Hendrik Gerhardus van Rensburg (26 May 1948 – 11 January 2021) was a South African farmer and politician. Initially a member of the New National Party, he was elected to the Western Cape Provincial Parliament in 1999. He was then appointed Provincial Minister for Agriculture, a post he would hold until December 2001. He defected to the Democratic Alliance in 2003. Following the DA's victory in the Western Cape, he would serve as the Provincial Minister of Agriculture again until his retirement from politics in 2014.
==Early life and career==
Van Rensburg was born on 26 May 1948. He studied agriculture at the Stellenbosch University and was a farmer in Mossel Bay. Van Rensburg was also the secretary of the Agricultural Societies and Unions for 15 years. Van Rensburg was a member of the Western Cape Agriculture Executive for 13 years, during which he was vice-chairman for three years as well as president for another three years. He received an honorary presidency from Agri Western Cape in June 2005.

==Political career==
Van Rensburg was elected to the Western Cape Provincial Parliament in the 1999 provincial election as a member of the New National Party. He was appointed as the Provincial Minister for Agriculture by premier Gerald Morkel following his swearing-in. He held this post until Peter Marais was elected premier and announced his executive council in December 2001, which saw Johan Gelderblom succeed Van Rensburg as the Provincial Minister for Agriculture. Van Rensburg defected to the Democratic Alliance during the 2003 floor-crossing window, which resulted in him keeping his seat in the Provincial Parliament. He was then elected for another term in the provincial parliament, this time as a member of the DA, in the 2004 provincial election.

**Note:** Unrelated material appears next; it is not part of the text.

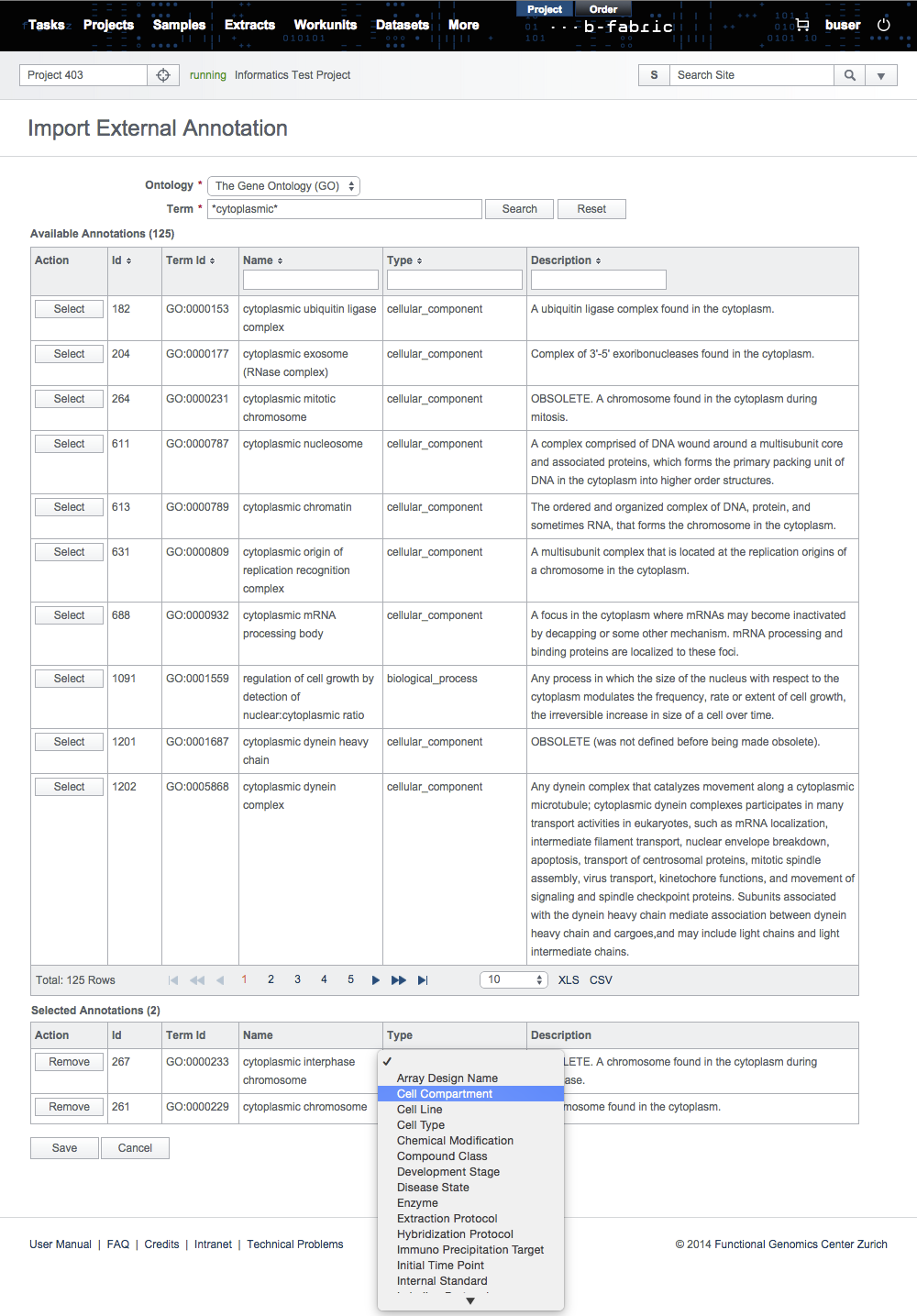Open the Workunits menu
917x1316 pixels.
[325, 25]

Following the DA's victory in the Western Cape in the 2009 provincial election, Van Rensburg returned as the Provincial Minister of Agriculture in the provincial cabinet led by premier Helen Zille. He announced his retirement from politics in January 2014 and left office following the provincial election in May 2014.
==Personal life and death==
Van Rensburg died from cancer on 11 January 2021, at the age of 72. The incumbent Western Cape Minister of Agriculture, Ivan Meyer, paid tribute to Van Rensburg.